We next compared the GO terms of all DEGs from wild-type and knockout plants to find differences between genotypes in response to infection. In wild-type plants, the top 10 significantly enriched GO terms belonged to secondary metabolite biosynthetic processes, including polyketide metabolic process (GO:0030638), phenylpropanoid metabolic process (GO:0009698), cinnamic acid metabolic process (GO:0009803; Figure 5D ; Supplementary Table S6 ). The upregulated DEGs belonged to these GO terms included histidine and phenylalanine ammonia-lyases (e.g., Pp3c13_9000) and chalcone synthases (e.g., Pp3c11_9040). We then used the STRING database to create association networks of DEGs from wild-type plants. Based on this analysis, the very distinct cluster of genes involved in the phenylpropanoid pathway was identified ( Figure 5E ). The transcriptional level of the genes involved in the “phenylpropanoid biosynthetic process”, “polyketide metabolic process” and “aromatic amino acid metabolic process” were significantly increased in wild-type plants in comparison to knockout line ( Figure 5F ). Among them, a group of histidine-ammonia lyases (e.g., Pp3c2_30610). These findings are in line with the previous study on the interaction between P. patens and B. cinerea (Reboledo et al., 2021). Using qRT-PCR, we additionally examined the transcription of phenylalanine ammonia-lyase (Pp3c13_9000, PAL1), pathogenesis-related protein 10 (Pp3c2_27350, PR10), and dirigent protein (Pp3c6_6545, DIR) in infected PpRALF1 and PpRALF2 KO lines. The induction of the PAL1 gene in the knockout genotypes was significantly lower in comparison to wild-type plants ( Supplemental Figure S7 ). This is consistent with RNA-seq results on the PpRALF3 KO genotype and implies that the phenylpropanoid pathway is suppressed in the PpRALF knockouts. The induction of the PR10 gene was significantly lower only in the PpRALF2 KO line ( Supplemental Figure S7 ). It should be noted that despite a similar pattern of defense gene transcription, the knockout genotypes showed different levels of F. solani propagation ( Figure 4D ).
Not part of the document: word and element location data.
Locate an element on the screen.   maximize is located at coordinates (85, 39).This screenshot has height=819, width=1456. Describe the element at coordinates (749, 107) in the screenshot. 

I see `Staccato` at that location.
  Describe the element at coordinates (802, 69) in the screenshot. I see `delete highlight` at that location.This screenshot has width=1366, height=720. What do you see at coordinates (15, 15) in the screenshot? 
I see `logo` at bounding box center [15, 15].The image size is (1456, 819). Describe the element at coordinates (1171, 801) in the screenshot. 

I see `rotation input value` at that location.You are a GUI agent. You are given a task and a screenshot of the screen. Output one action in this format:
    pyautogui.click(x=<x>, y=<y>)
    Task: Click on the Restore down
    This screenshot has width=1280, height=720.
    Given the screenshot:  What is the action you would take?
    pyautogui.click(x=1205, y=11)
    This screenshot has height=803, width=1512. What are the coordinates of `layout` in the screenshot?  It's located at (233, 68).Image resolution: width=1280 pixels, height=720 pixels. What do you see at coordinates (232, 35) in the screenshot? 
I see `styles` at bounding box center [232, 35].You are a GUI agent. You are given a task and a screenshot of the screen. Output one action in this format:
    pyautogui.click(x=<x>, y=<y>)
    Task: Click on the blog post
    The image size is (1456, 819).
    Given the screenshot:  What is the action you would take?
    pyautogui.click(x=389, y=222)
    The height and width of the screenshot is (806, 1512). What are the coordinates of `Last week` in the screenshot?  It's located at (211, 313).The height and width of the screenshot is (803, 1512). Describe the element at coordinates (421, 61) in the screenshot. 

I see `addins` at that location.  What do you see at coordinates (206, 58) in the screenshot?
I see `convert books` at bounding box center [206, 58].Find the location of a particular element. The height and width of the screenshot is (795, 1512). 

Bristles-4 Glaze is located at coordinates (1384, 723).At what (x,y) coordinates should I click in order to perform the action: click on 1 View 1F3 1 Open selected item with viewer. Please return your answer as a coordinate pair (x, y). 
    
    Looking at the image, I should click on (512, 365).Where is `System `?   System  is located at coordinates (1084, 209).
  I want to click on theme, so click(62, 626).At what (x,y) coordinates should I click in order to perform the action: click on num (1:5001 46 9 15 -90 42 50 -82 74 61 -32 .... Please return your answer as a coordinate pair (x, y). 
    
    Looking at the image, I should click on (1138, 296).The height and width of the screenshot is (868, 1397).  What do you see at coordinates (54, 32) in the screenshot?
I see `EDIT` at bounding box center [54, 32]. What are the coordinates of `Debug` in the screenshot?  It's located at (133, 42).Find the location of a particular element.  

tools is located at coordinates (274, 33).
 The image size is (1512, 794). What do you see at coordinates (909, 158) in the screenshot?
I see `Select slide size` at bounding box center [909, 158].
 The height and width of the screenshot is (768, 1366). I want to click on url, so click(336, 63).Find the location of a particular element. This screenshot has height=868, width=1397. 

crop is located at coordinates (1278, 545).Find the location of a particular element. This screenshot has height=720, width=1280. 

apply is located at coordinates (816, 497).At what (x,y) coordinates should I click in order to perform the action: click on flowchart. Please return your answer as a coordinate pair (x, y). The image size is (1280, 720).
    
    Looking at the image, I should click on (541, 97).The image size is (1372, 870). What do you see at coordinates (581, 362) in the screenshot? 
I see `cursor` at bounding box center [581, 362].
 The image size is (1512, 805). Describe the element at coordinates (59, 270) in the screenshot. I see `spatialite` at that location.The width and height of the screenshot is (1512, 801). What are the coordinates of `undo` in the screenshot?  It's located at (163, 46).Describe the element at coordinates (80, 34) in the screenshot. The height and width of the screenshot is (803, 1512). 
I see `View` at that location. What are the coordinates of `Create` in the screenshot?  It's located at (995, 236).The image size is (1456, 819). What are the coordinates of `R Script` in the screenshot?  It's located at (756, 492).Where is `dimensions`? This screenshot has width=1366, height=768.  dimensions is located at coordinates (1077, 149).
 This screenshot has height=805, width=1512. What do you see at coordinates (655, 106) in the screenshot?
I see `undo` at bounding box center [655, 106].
Compared to wild-type plants, the GO terms of downregulated genes in PpRALF3 KO-infected plants were mostly enriched for cell wall organization and biogenesis processes, such as pectin catabolic process (GO: 0045490), xyloglucan metabolic process (GO: 0010411), and polysaccharide metabolic process (GO: 0005976; Figure 5G ). Based on the STRING analysis, the distinct groups of pectate lyases (e.g., Pp3c21_16990) and pectin esterases were identified in this set of DEGs ( Figure 5H ). The transcriptional level of DEGs that belonged to “pectin metabolic process”, “cell wall organization or biogenesis”, “xyloglucan:xyloglucosyl transferase activity” was decreased more pronouncedly than in wild-type plants ( Figure 5I ). This suggests a link between the role of RALF peptides in cell wall regulation and stress response. The upregulated DEGs were enriched by such GO terms as oxidoreductase activity (GO:0016491) and cell wall organization, or biogenesis (GO:0071554). However, the latter GO term included different glycosyl hydrolases and expansins. In conclusion, transcriptomic changes in wild-type plants are in line with previous data on P. patens response to phytopathogens (Reboledo et al., 2021) and alter such processes as ROS production and detoxification, biosynthesis of secondary metabolites with different roles in defense, and some others. The remarkable differences between PpRALF3 KO and wild-type transcriptomes were related to genes involved in cell wall modification and biogenesis processes. Considering the known role of RALF peptides in cell wall remodeling, it can be suggested that these changes during infection result from knockout of the PpRALF3 gene.